The United States District Court for the Southern District of New York has issued a preliminary injunction finding the regulation issued by the Board of Education of the City of New York facially unconstitutional under the Free Exercise Clause.  The case is in part interesting because the Second Circuit had narrowed the scope of the District Court’s TRO to the plaintiff, Bronx Household of Faith.  As I explained in this post, however, the plaintiff is challenging the regulation as being facially unconstitutional.  That would invalidate it as to everyone, not just Bronx Household of Faith.

And that is exactly what the district court held in issuing its preliminary injunction.  In the final footnote of the opinion, the court said:

The Court is, of course, aware of the Court of Appeals’ order applying the temporary restraining order only to named Plaintiff Bronx Household of Faith. With respect, however, if a rule is unconstitutional, it is unconstitutional as to all similarly situated parties. Defendants obviously recognized this in permitting many non-party congregations to meet during nonschool hours during the pendency of the prior injunctions. Also, the Court of Appeals made no suggestion in any of the three full opinions it issued heretofore that the prior injunctions extended only to the named Plaintiffs. Thus, with respect, this order extends to the Bronx Household of Faith and, in addition, to any similarly-situated party.

With respect from these quarters, too, it seems to me that Judge Preska is surely right about this.  If a regulation is found facially unconstitutional (as Judge Preska found this one to be), the state is prohibited from enforcing it not only against the plaintiff, but against everybody.  The finding is that there are no situations in which enforcement of the regulation would be constitutional.
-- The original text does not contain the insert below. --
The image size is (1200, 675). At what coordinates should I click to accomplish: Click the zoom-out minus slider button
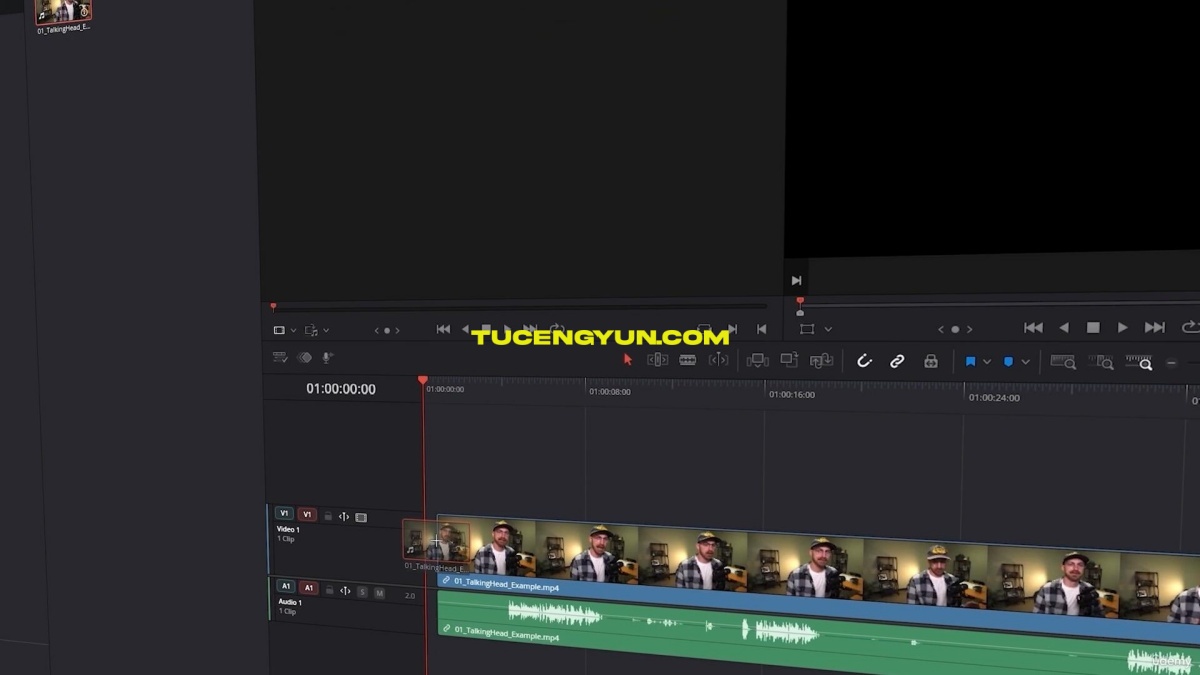pyautogui.click(x=1171, y=363)
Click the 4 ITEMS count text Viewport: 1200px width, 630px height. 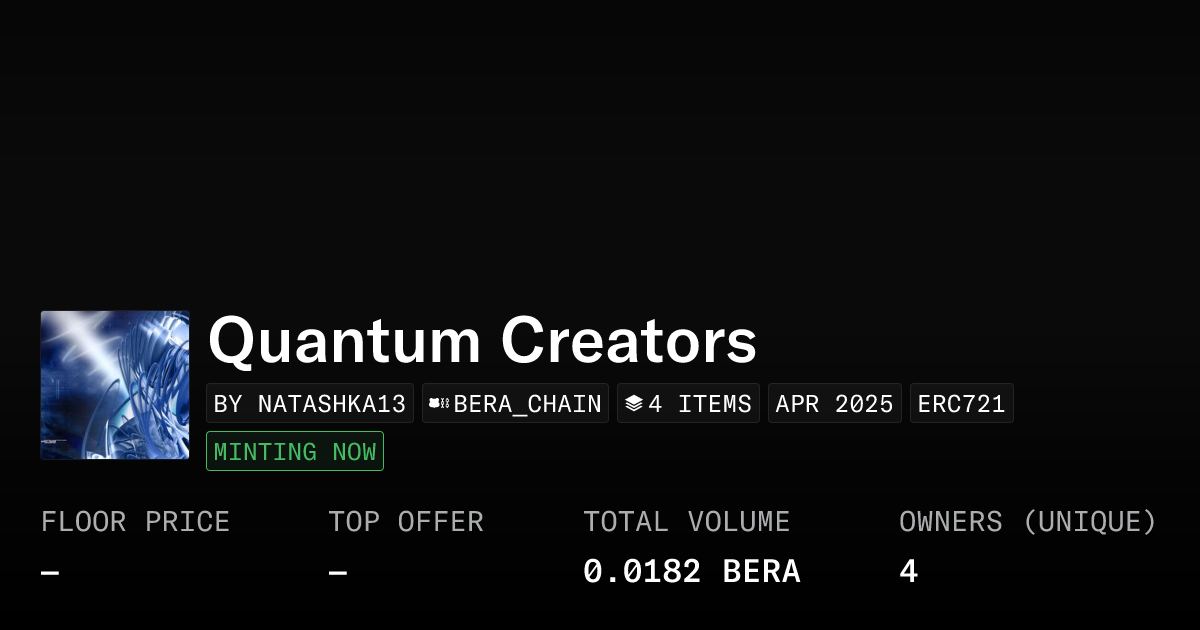tap(700, 404)
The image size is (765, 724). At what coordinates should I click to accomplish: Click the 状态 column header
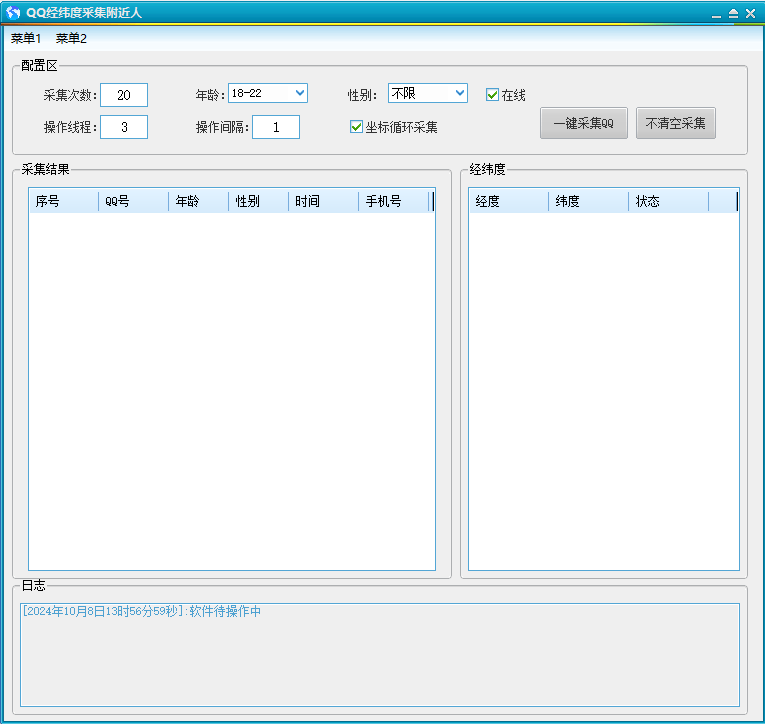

The other interesting note is that Judge Preska reaffirmed her TRO findings that the regulation is not neutral on its face because it singles out worship for specially negative treatment, and because it discriminates against structured forms of religious expression in favor of unstructured forms of religious expression.  The district court also found that the Department of Education did not have a compelling interest here in conveying the appearance of not violating the Establishment Clause by issuing the regulation (this formed part of the basis for Judge Leval’s earlier Second Circuit majority opinion).  Neither the Second Circuit nor the Supreme Court has held that any interest in avoiding the appearance of an Establishment Clause violation is sufficiently powerful to justify viewpoint discrimination — a clear violation (rather than merely the appearance of a violation) of the Free Speech Clause.